For security, prefer Microsoft Entra ID (managed identity) over the resource key so credentials are not embedded in code, and scope storage access with role-based access control. Use a customer-managed key when regulatory requirements demand control of encryption at rest.
On the Exam: A scenario describing a mailroom that receives invoices, receipts, and contracts and must process each correctly through one entry point is the classic classifier-plus-routing (composed-model) question — no manual pre-sorting step is needed. "Five documents" is the memorized minimum for custom training, and "varying layouts" always signals the neural build mode over template.
A scanned form contains checkboxes and a multi-column pricing table.

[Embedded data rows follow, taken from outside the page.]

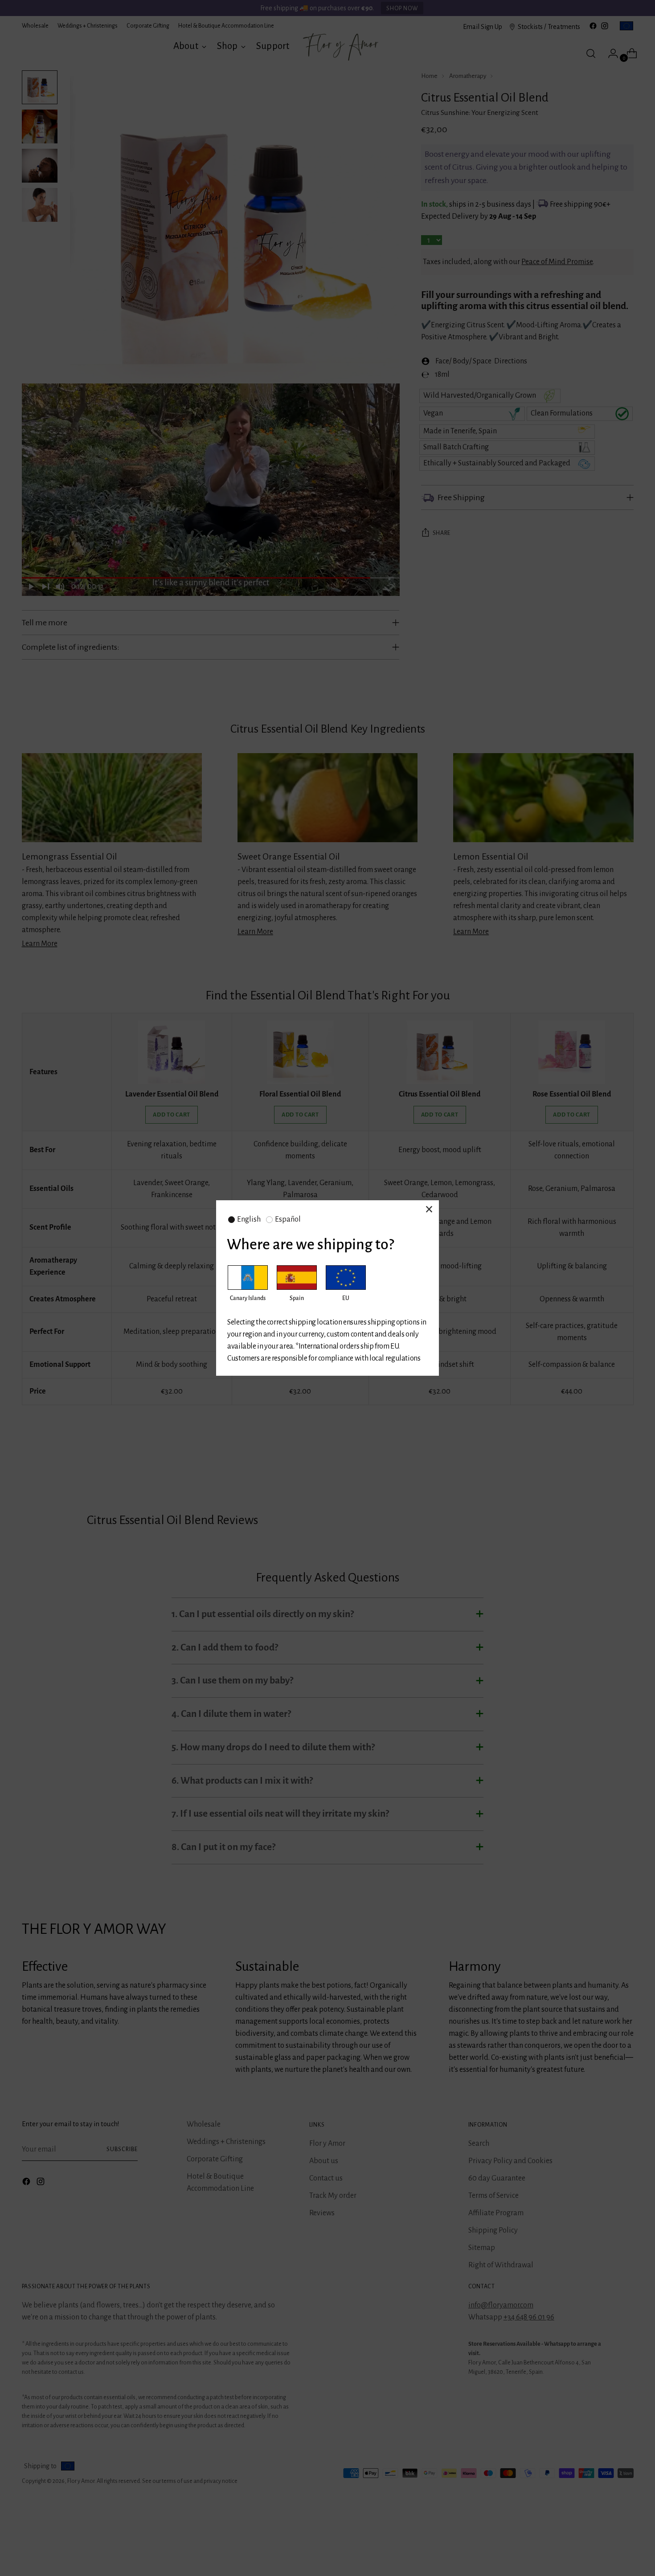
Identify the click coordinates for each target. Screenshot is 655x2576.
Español (288, 1219)
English (249, 1219)
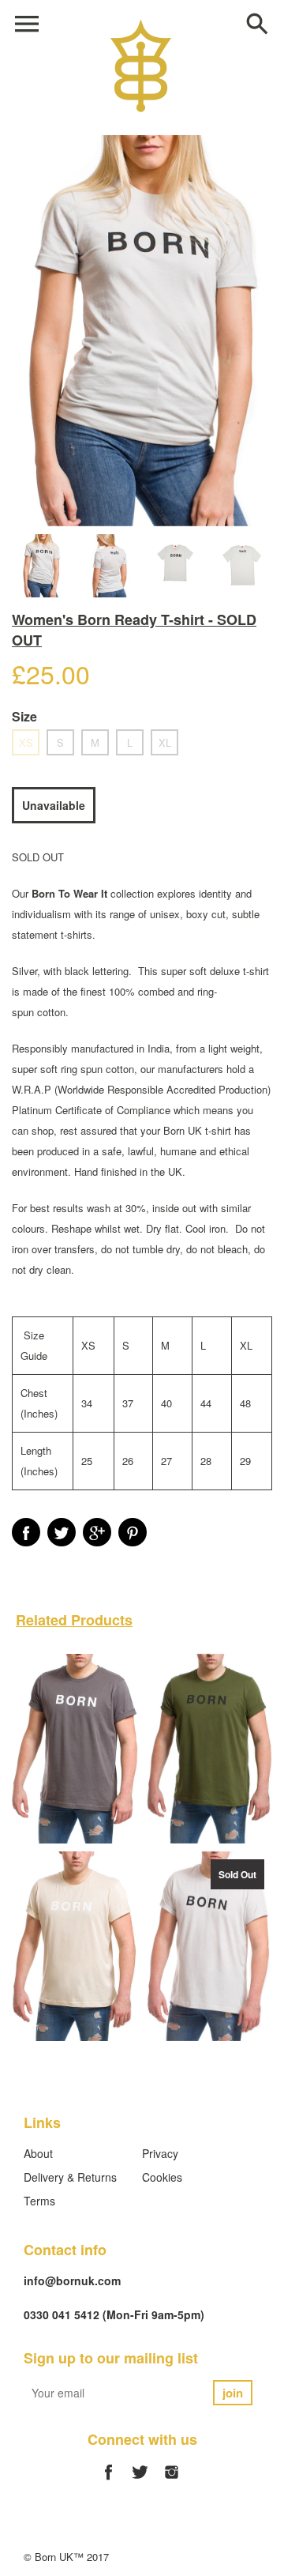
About (38, 2153)
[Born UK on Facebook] (108, 2481)
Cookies (162, 2177)
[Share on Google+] (97, 1532)
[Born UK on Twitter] (140, 2481)
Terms (39, 2201)
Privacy (160, 2153)
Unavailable (53, 805)
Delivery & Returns (70, 2177)
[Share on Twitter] (61, 1532)
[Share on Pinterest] (132, 1532)
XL (165, 742)
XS (26, 742)
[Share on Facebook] (26, 1532)
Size (24, 716)
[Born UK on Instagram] (171, 2481)
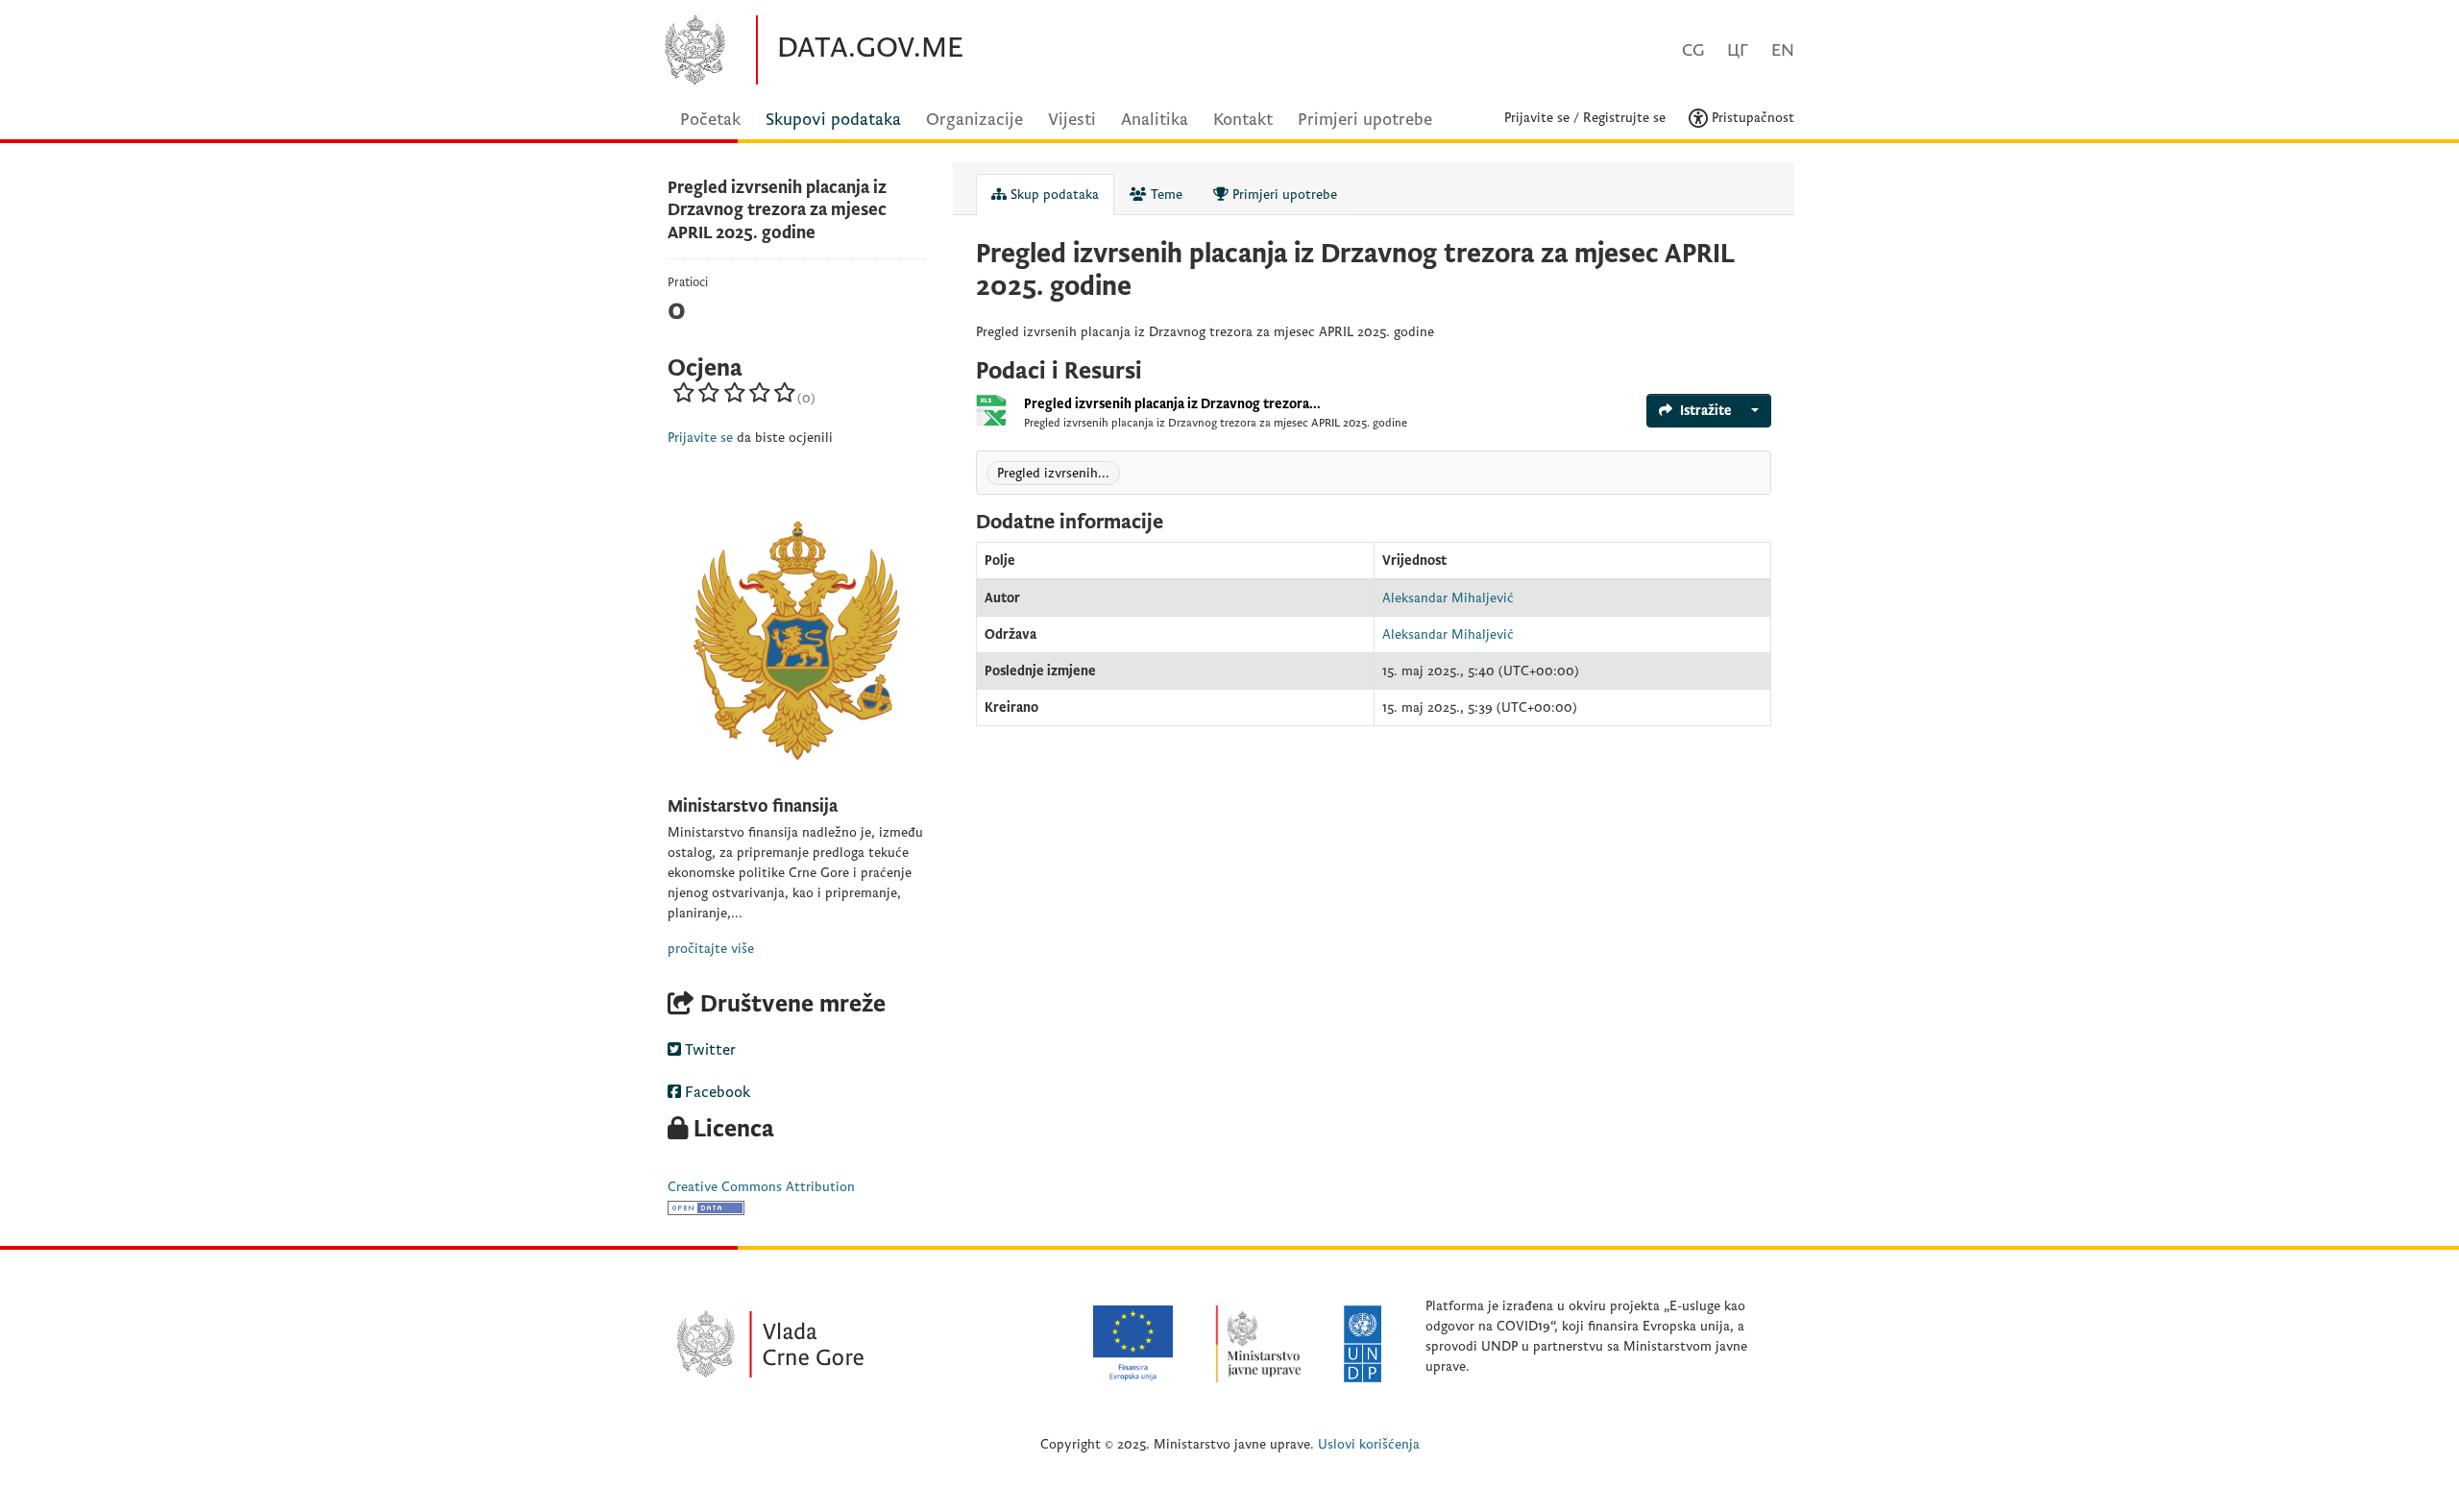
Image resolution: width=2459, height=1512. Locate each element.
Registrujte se (1624, 118)
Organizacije (974, 120)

You need to extract both the checkbox states and the table cells without training a model. Which model should you call?
You must train a custom model to read your company's purchase orders, which arrive in several different layouts from different suppliers. What should you choose and what is the minimum training set?
An automated accounts-payable pipeline should post invoice totals straight to the ERP only when the extraction is reliable, and otherwise send the document to a human. Which property drives that branching?
A mailroom solution receives invoices, receipts, and contracts mixed together and must extract the right fields from each through a single entry point, with no manual pre-sorting. What should you implement?